What this exercise asks>
- a) In the passage on China's exports and labor supply, what share of China's population is said to live in cities now?
- b) From the passage on China's exports and labor supply, list every short term or phrase set inside quotation marks, leaving out the long quoted passages.
- c) Continue the passage on China's exports and labor supply from where it stops.

Source document>
+---+
In sum, the mere fact of rapid growth of assembled final goods exports in highly fragmented high-tech industries does not necessarily imply that China is rapidly gaining maturity as a sophisticated high-tech exporting country. In a context where international fragmentation of production is becoming a symbol of economic globalization, the classification of final commodities by factor intensity is not the same as the classification of the production process occurring in these countries by factor intensity. The ongoing process of production fragmentation and China’s increased integration into global production networks as an assembly center has opened up opportunities for other countries in the region to benefit from China’s rapid export expansion as participants in these networks. ”
* Information and communication technology (ICT): information technology and communication.
** Standard International Trade Classification SITC: Standard International Trade Classification
On the Chinese “comparative advantage” – the factor intensity, this is the factor “abundance of labor”, “low cost of the average wage” – its outlook is not rosy, which explains very well the policy of the Chinese revisionists to accelerate the expulsion of the rural population:
“The population in China is simply too big and too rapidly aging for its economy to continue growing as rapidly as before. Since over 50% of the population now lives in cities, China is approaching what economists call “Lewis turning point”: that moment when the surplus labor in rural areas of a country practically runs out. Such depletion is derived from both the intense migration to cities over the past 2 decades and the diminished workforce, which has shrunk due to the only-child policy … “(49).
+---+
Data rows>

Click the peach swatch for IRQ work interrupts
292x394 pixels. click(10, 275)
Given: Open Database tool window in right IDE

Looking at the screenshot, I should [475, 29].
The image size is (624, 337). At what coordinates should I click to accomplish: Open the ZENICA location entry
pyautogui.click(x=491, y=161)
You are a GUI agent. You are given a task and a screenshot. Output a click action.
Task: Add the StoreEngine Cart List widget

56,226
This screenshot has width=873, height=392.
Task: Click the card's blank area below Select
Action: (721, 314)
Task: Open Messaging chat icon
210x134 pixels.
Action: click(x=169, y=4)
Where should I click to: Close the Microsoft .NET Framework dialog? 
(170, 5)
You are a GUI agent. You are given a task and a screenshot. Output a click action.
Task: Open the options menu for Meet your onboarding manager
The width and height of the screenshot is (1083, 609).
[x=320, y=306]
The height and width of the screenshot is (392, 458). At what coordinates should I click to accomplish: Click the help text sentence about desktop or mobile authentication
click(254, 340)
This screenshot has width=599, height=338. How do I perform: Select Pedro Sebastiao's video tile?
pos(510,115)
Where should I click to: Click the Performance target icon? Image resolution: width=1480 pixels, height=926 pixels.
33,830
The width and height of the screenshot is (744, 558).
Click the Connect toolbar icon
+---+
Results by task>
- a) Over 50%.

- b) comparative advantage; abundance of labor; low cost of the average wage; Lewis turning point

- c)
On the “Chinese miracle” – FDI and “comparatively advantage”-, we read in another report:
“According to statistics, about 88 percent of high technology (HT) exports were produced by foreign-invested firms in the China, suggesting that China has emerged as an export platform not only for traditional labor intensive products, but also high-technology goods.
China has been recognized as the world’s oldest factory for intensive labor product as toys, shoes, dresses, etc., and now emerges as a leading exporter of high technology goods. The high-tech industries are the sources of high-value added jobs “(50).
In the quote above, we emphasize the role of FDI in high-tech exports and in a subsequent quote we will see the importance of FDI in foreign trade and in the whole Chinese economy.
In this report, on the relationship of Chinese exports to the imperialist countries and Chinese imports from the countries of Asia bureaucratic capitalism, the following facts are mentioned:
“Empirical analysis indicates that the impact of China’s ICT exports on the six Asian exporters differ across countries and products. Singapore and Philippines suffered the most when Chinese exports grew. These two countries were also affected more severely by China’s expansion into the markets of both Japan and the US. The Korean and Malaysian exports were also adversely affected. Intensified competition from China’s rising ICT exports may be one of the reasons for the shrinking market shares of these Asian countries. The relocation of production capacity into China by the multinational enterprises of these countries may be another reason. China has become an integral part of the production network in Asia, and many multinational enterprises have utilized China as their export platform to global markets. They import parts and components in to China, assemble these intermediate inputs there, and finally export the final products to the rest of world. Thus, the diminishing market shares of these countries, even in association with the expansion of Chinese exports, may be the result of the relocation of production rather than the crowding-out effect. In fact, while China enjoys a huge ICT trade surplus with the US and Japan, it also experiences deficits with respect to Korea, Indonesia, Malaysia and Thailand (Figure 3). The rising Chinese exports apparently affected the exports of these countries negatively in the third market, but enhanced their exports to China. The effect of rapid Chinese exports on a particular country should be evaluated in a more comprehensive framework.”(51)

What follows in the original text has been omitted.